Feasibility study of FDG PET as an indicator of early response to aromatase inhibitors and trastuzumab in a heterogeneous group of breast cancer patients

EJNMMI Res. 2012 Jun 25;2(1):34. doi: 10.1186/2191-219X-2-34.

Abstract

Background: In breast cancer endocrine therapy, post-therapy Ki-67 assay of biopsy material predicts recurrence-free survival but is invasive and prone to sampling error. [18F]Fluorodeoxyglucose (FDG) positron emission tomography (PET) has shown an early agonist or 'flare' response to tamoxifen and estradiol, but has not been tested in response to estrogen-lowering aromatase inhibitors (AIs). We hypothesized that decreased agonistic response to AIs would result in early FDG uptake decline. We also measured early response to trastuzumab (T), another targeted agent for breast cancer with differing mechanisms of action. Our study was designed to test for an early decline in FDG uptake in response to AI or T and to examine association with Ki-67 measures of early response.

Methods: Patients with any stage of newly diagnosed or recurrent breast cancer were eligible and enrolled prior to initiation (or resumption) of AI or T therapy. FDG PET and tissue biopsy were planned before and after 2 weeks of AI or T therapy, with pretreatment archival tissue permitted. Cutoffs of ≥20% decline in standardized uptake value (SUV) as FDG PET early response and ≤5% post-treatment expression as Ki-67 early response were defined prior to analysis.

Results: Forty-two patients enrolled, and 40 (28 AI, 12 T) completed serial FDG-PET imaging. Twenty-two patients (17 AI, 5 T) had newly diagnosed disease, and 23 (14 AI, 9 T) had metastatic disease (5 newly diagnosed). Post-treatment biopsy was performed in 25 patients (63%) and was either refused or not feasible in 15. Post-treatment biopsy yielded tumor in only 17/25 cases (14 AI, 3 T). Eleven of 14 AI patients with post-therapy tissue showed FDG PET early response, and there was 100% concordance of PET and post-therapy Ki-67 early response. For the T group, 6/12 showed an FDG PET early response, including 2/3 patients with post-therapy biopsy, all with Ki-67 >5%.

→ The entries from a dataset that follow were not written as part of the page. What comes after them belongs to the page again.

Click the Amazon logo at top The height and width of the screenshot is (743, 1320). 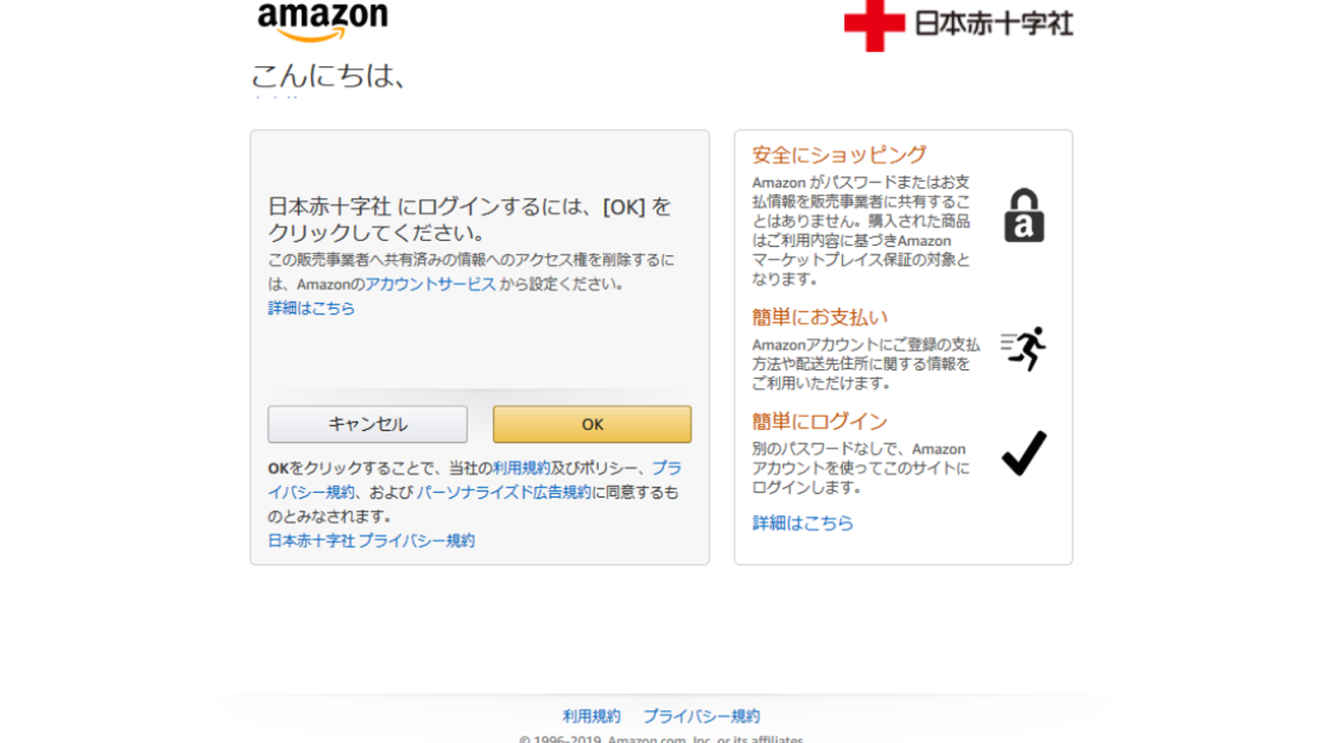tap(322, 22)
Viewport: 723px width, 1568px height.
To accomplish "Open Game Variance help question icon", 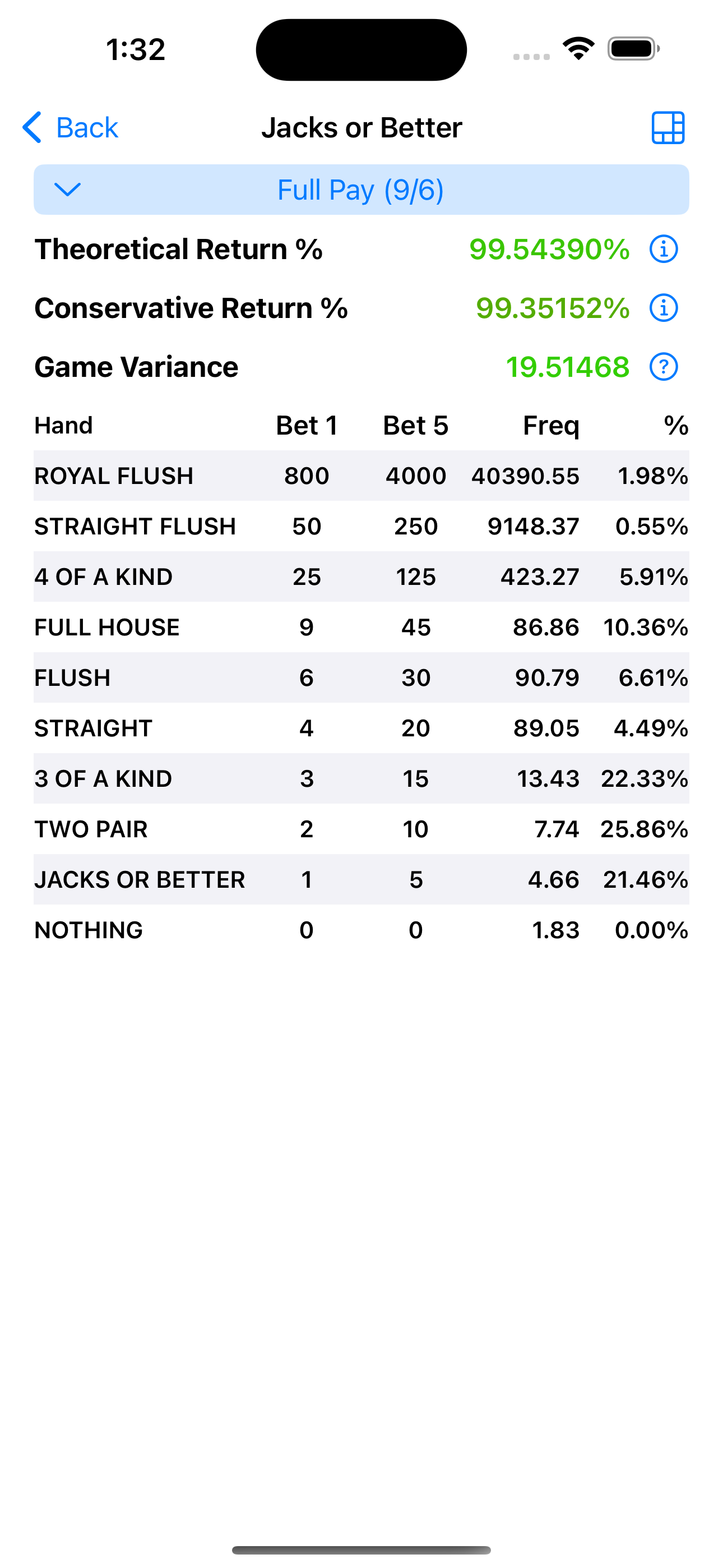I will pyautogui.click(x=664, y=367).
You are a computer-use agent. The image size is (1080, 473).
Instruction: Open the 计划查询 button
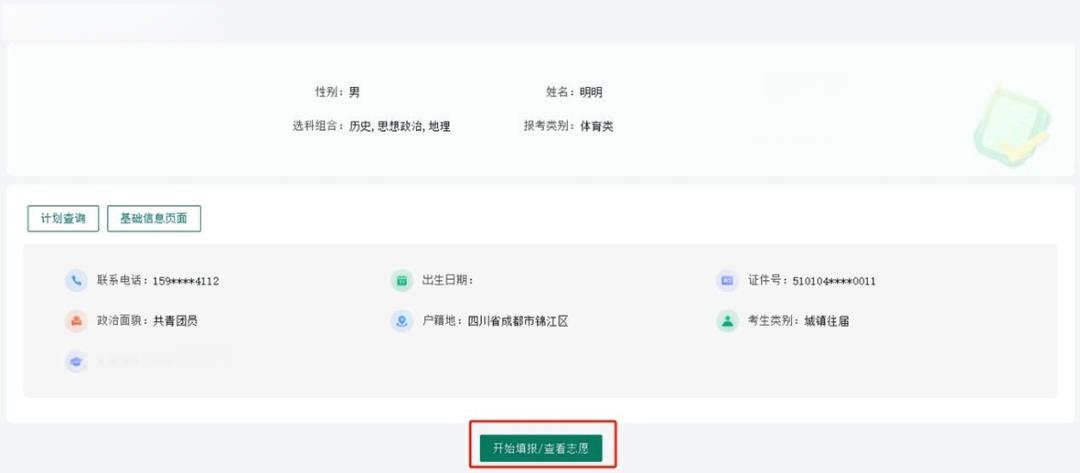pyautogui.click(x=63, y=219)
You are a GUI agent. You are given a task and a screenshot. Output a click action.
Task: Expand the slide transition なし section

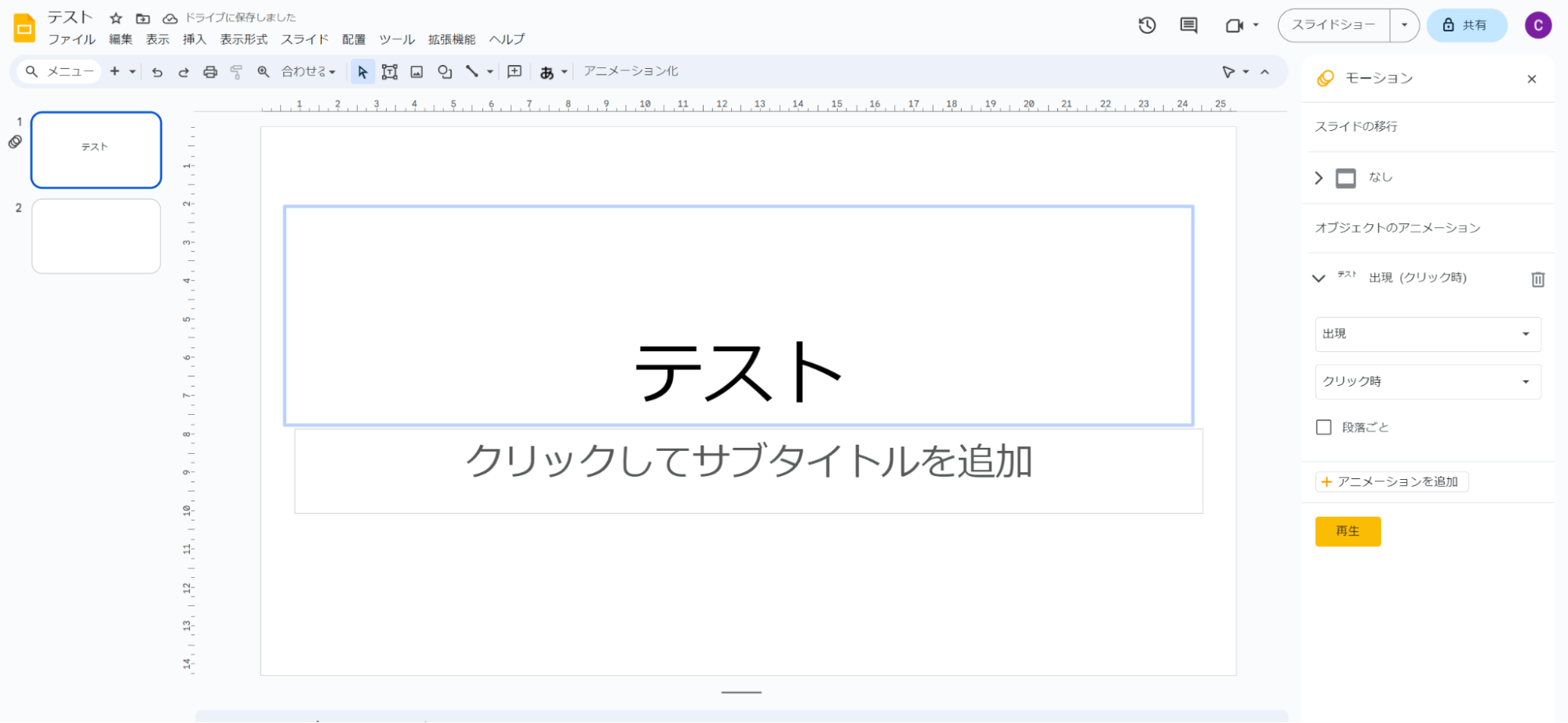click(x=1319, y=178)
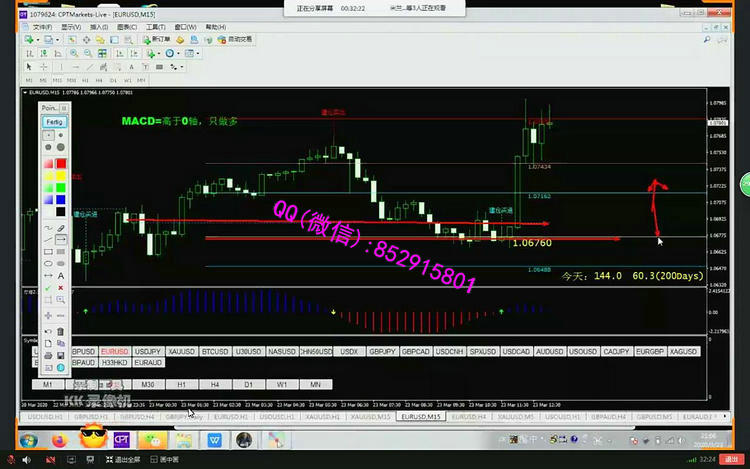750x469 pixels.
Task: Expand the indicators list dropdown
Action: [158, 53]
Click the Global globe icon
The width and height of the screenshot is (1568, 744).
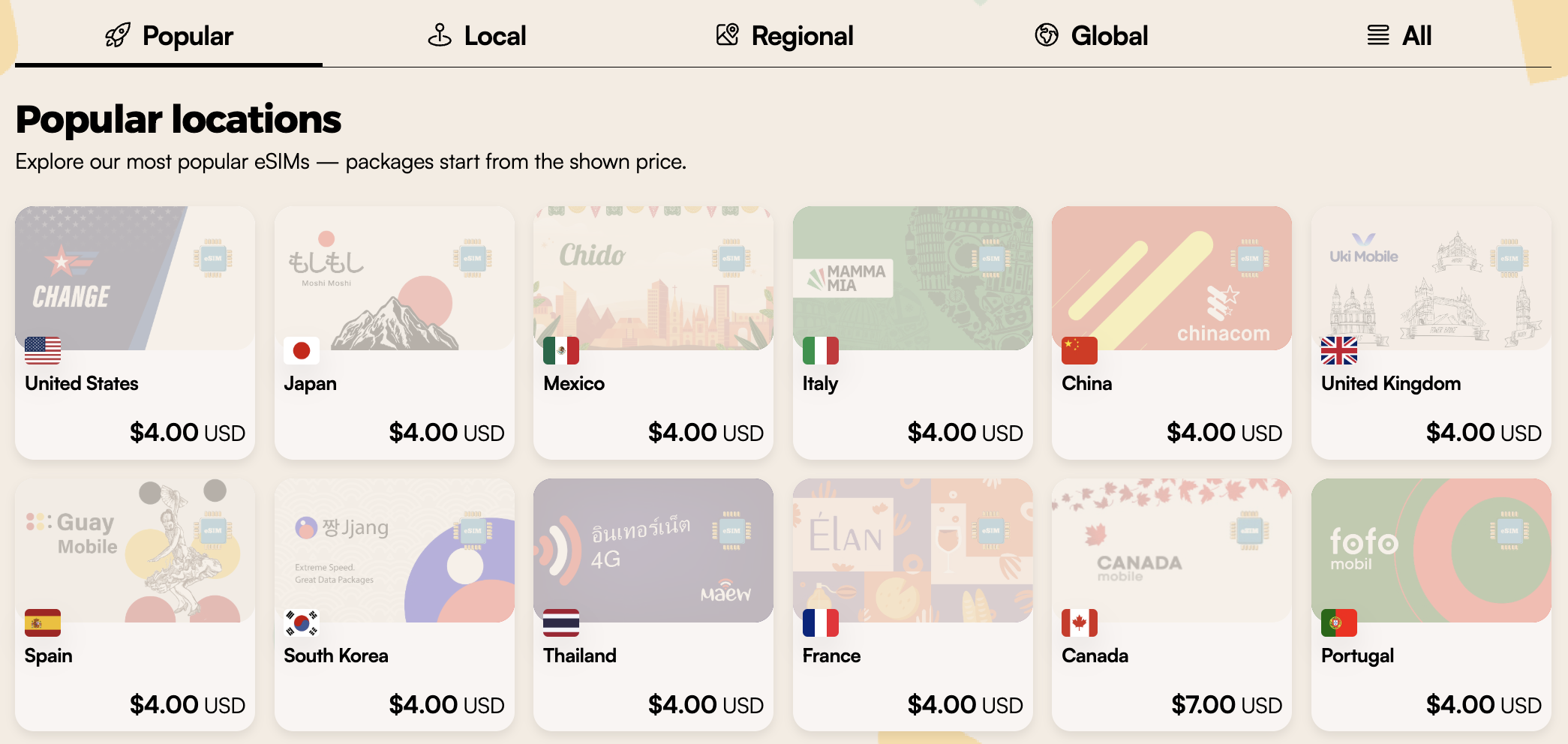(1047, 35)
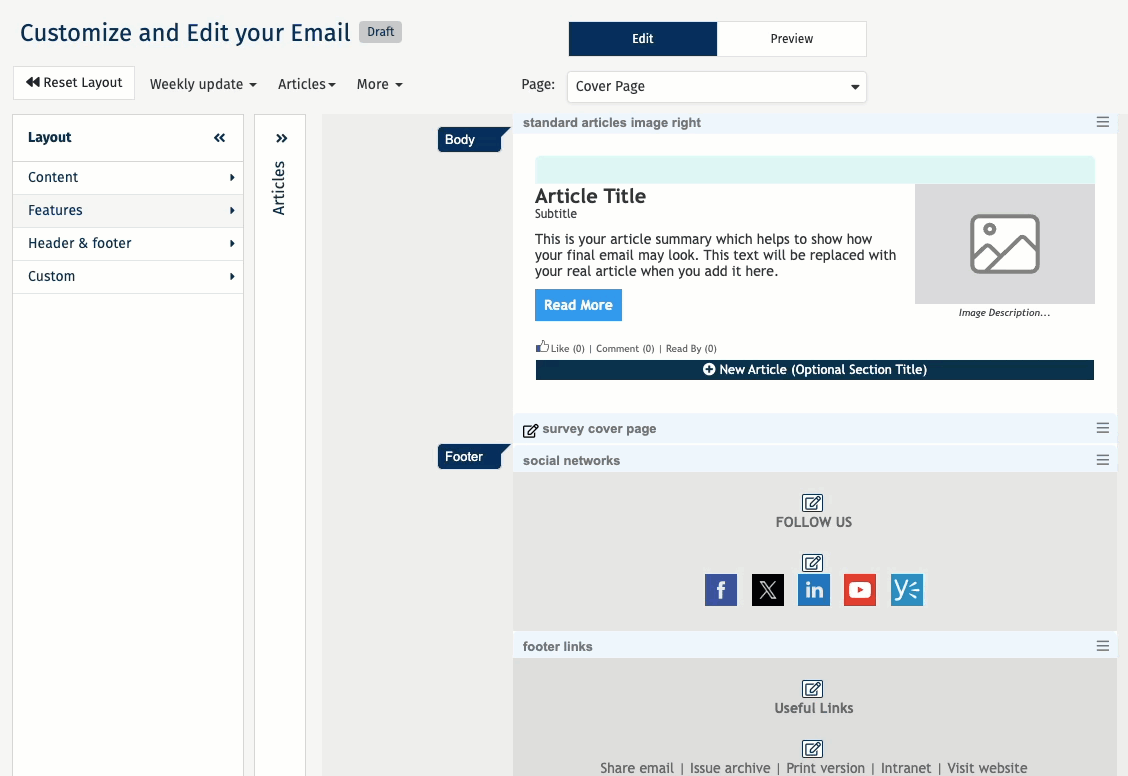
Task: Click the X (Twitter) social icon
Action: point(767,590)
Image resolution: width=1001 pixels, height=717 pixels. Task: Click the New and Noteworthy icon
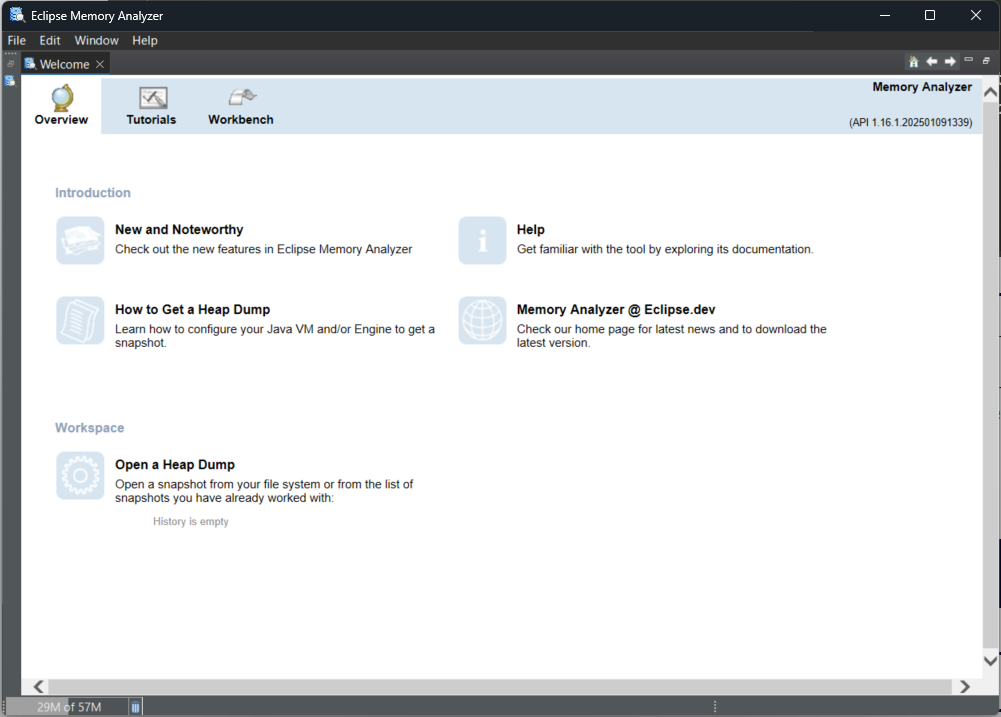point(80,240)
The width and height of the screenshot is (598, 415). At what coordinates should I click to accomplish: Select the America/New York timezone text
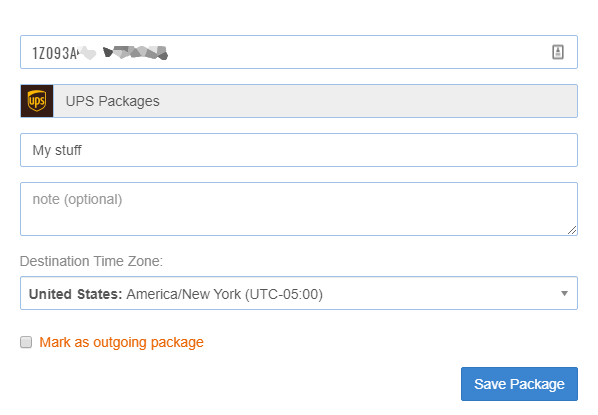184,294
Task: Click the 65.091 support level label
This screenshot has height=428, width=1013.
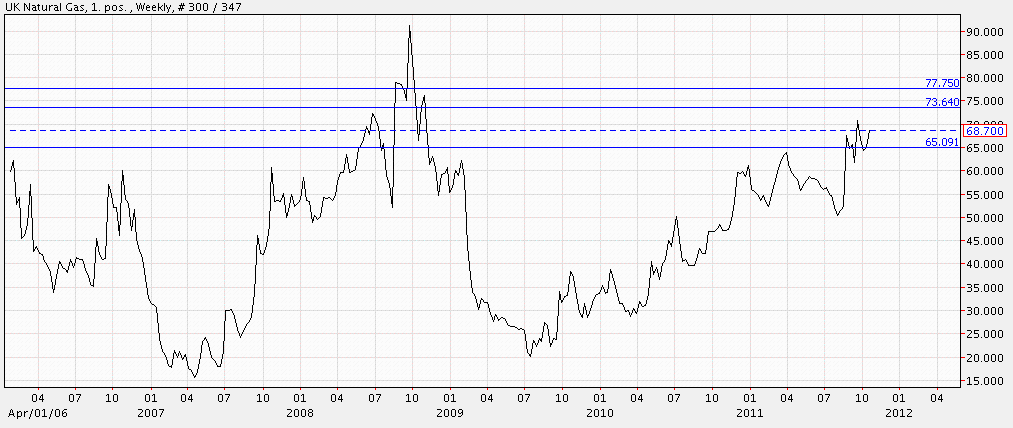Action: pyautogui.click(x=942, y=143)
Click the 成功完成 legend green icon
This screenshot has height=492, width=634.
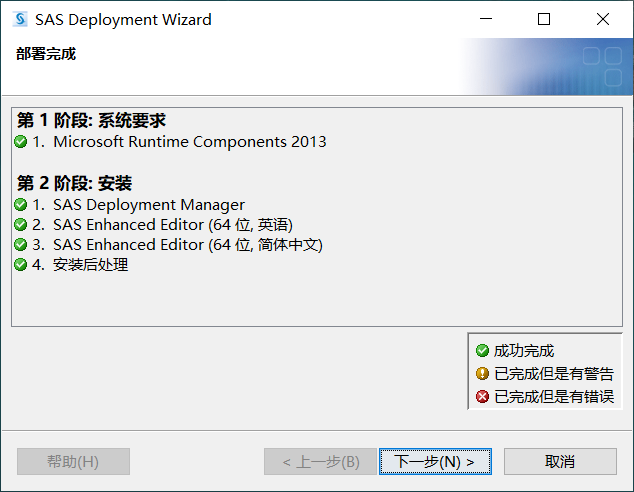[x=483, y=351]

Conclusions: Substantial changes in FDG PET SUV occurred over 2 weeks of AI therapy and were associated with low post-therapy proliferation. SUV decline was seen in response to T, but few tissue samples were available to test association with Ki-67. Our results support further investigation of FDG PET as a biomarker for early response to AI therapy.